AWS S3 – Understanding ‘Increased Request Rate Performance’ Announcement

amazon s3amazon-web-servicesperformance

On 17 July 2018 there was an official AWS announcement explaining that there is no longer any need to randomize the first characters of every S3 object key to achieve maximum performance: https://aws.amazon.com/about-aws/whats-new/2018/07/amazon-s3-announces-increased-request-rate-performance/

Amazon S3 Announces Increased Request Rate Performance

Posted On: Jul 17, 2018

Amazon S3 now provides increased performance to support at least 3,500
requests per second to add data and 5,500 requests per second to
retrieve data, which can save significant processing time for no
additional charge. Each S3 prefix can support these request rates,
making it simple to increase performance significantly.

Applications running on Amazon S3 today will enjoy this performance
improvement with no changes, and customers building new applications
on S3 do not have to make any application customizations to achieve
this performance. Amazon S3’s support for parallel requests means you
can scale your S3 performance by the factor of your compute cluster,
without making any customizations to your application. Performance
scales per prefix, so you can use as many prefixes as you need in
parallel to achieve the required throughput. There are no limits to
the number of prefixes.

This S3 request rate performance increase removes any previous
guidance to randomize object prefixes to achieve faster performance.
That means you can now use logical or sequential naming patterns in S3
object naming without any performance implications. This improvement
is now available in all AWS Regions. For more information, visit the
Amazon S3 Developer Guide.

That's great, but it's also confusing. It says Each S3 prefix can support these request rates, making it simple to increase performance significantly

But since prefixes and delimiters are just arguments to the GET Bucket (List Objects) API when listing the content of buckets, how can it make sense to talk about object retrieval performance "per prefix". Every call to GET Bucket (List Objects) can choose whatever prefix and delimiter it wants, so prefixes are not a pre defined entity.

For example, if my bucket has these objects:

a1/b-2
a1/c-3

Then I may choose to use "/" or "-" as my delimiter whenever I list the bucket contents, so I might consider my prefixes to be either

a1/ 

or

a1/b-
a1/c-

But since the GET Object API uses the whole key, the concept of a particular prefix or delimiter does not exist for object retrieval. So can I expect 5,500 req/sec on a1/ or alternatively 5,500 req/sec on a1/b- and 5,500 on a1/c-?

So can someone explain what is meant by the announcement when it suggests a particular level of performance (e.g. +5,500 requests per second to retrieve data) for "each s3 prefix"?

Best Answer

What's actually being referred to here as a prefix appears to be an oversimplification that really refers to each partition of the bucket index. The index is lexical, so splits occur based on leading characters in the object key. Hence, it's referred to as the prefix.
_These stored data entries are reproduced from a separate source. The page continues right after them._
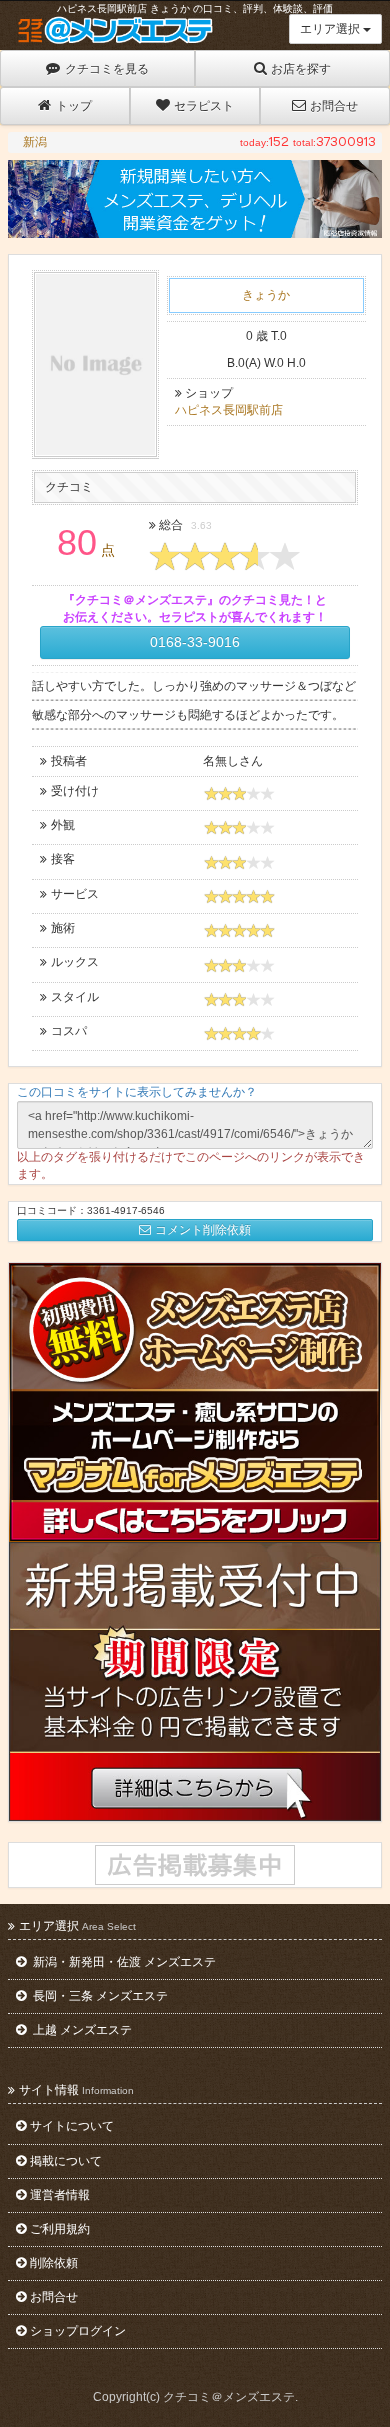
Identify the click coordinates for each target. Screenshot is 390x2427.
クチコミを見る (107, 69)
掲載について (66, 2161)
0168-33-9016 (195, 642)
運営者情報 (60, 2195)
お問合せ (334, 106)
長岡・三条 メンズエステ (99, 1996)
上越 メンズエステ (81, 2030)
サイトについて (72, 2126)
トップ (74, 106)
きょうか (266, 295)
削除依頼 (54, 2263)
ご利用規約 (60, 2229)
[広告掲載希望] (195, 1865)
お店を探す (301, 69)
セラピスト (204, 106)
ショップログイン (78, 2331)
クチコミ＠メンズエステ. (230, 2397)
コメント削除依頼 (203, 1230)
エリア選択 (331, 29)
S3 manages the index partitions automatically and transparently, so the precise definition of a "prefix" here is actually somewhat imprecise: it's "whatever S3 decides is needed to support your bucket's workload." S3 splits the index partitions in response to workload, so two objects that might have the same "prefix" today could have different prefixes tomorrow, all done in the background.
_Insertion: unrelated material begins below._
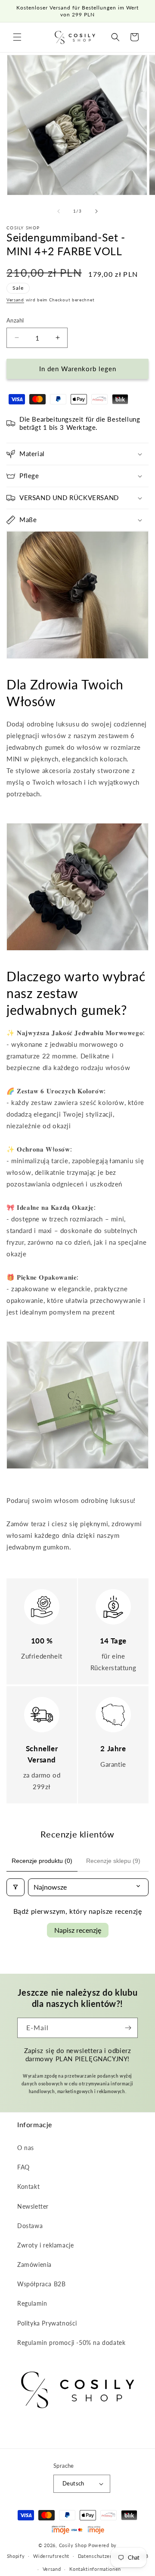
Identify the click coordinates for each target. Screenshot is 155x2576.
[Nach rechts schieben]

Right now, a1/a-... and a1/b-... and a1/c-... may be all a single prefix. But throw enough traffic at the bucket, and S3 may decide the partition should be split, so that tomorrow, a1/a- and a1/b- may be in one prefix, while a1/c- may be in its own prefix. (That is, keys < a1/c- are in one partition, while keys >= a1/c- are now in a different partition).

Where and when and specifically what threshold triggers the split behavior isn't documented, but it appears to be related only to the number of requests, and not the number or size of the objects. Previously, these partitions were limited to a few hundred requests per second each, and that's been significantly increased.